• Reports over the weekend suggest the Treasury is once again considering scrapping higher-rate pension tax relief
• A 30-year old higher-rate taxpayer saving £500 a month could end up with a pension worth £140,000 less if pension tax relief is limited to the basic-rate (20%)
• Additional-rate taxpayers would face an even bigger hit to their retirement pots under the plans
• Reform would also risk exacerbating intergenerational unfairness as younger savers would be unable to access higher and additional-rate relief
Tom Selby, senior analyst at AJ Bell, comments:
“While the Treasury has been guilty of crying wolf on countless occasions on pension tax relief reform, it is clear there are people within Number 11 who want to slash and burn retirement saving incentives.
“Reports over the weekend suggest the nuclear option of scrapping higher-rate pension tax relief altogether – and saving an estimated £10 billion in the process – is once again under consideration. This would have a significant impact not only on the pension outcomes of over 4 million higher and additional-rate taxpayers, but of those who may become higher earners in later life.

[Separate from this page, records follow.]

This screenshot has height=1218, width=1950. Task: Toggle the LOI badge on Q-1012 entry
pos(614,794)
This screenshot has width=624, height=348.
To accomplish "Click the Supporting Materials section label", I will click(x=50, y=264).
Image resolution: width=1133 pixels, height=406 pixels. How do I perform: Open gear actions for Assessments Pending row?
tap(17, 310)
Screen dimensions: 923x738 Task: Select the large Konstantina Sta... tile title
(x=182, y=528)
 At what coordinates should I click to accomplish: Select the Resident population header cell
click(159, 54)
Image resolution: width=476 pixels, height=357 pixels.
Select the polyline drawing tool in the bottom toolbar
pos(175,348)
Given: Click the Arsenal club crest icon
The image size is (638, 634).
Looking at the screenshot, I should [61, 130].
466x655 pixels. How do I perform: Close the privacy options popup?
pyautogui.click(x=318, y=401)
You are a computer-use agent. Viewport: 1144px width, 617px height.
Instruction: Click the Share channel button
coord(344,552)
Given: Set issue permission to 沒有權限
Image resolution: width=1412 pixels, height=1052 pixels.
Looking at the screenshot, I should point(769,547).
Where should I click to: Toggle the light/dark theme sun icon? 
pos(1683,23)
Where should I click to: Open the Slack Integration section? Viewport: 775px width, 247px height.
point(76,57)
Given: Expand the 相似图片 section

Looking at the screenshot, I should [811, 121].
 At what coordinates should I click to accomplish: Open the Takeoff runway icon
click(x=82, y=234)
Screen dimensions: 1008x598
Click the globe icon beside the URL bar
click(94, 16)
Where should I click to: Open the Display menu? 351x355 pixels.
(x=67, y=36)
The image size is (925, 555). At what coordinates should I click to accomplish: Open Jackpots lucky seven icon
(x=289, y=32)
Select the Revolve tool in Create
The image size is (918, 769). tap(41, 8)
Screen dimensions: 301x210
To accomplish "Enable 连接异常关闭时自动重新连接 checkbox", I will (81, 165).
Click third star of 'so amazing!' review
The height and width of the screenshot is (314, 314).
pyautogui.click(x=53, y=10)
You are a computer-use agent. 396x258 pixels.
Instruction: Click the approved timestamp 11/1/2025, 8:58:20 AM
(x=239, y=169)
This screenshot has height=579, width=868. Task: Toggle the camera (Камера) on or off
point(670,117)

“A 30-year-old higher-rate taxpayer saving £500 a month in a pension could end up with a fund worth £140,000 less by the time they reach age 65 if tax relief is limited to the basic-rate. If the extra relief wasn’t invested in a pension they could be over £50,000 worse off over the course of 35 years.
“It’s worth noting a significant chunk of the circa £35 billion in pension tax and National Insurance relief costs incurred by the Treasury each year goes to defined benefit schemes, most of which are in the public sector. The Government would therefore inevitably have a significant battle on its hands with representatives of these workers, including those working in the NHS, if it decided to scrap higher-rate relief.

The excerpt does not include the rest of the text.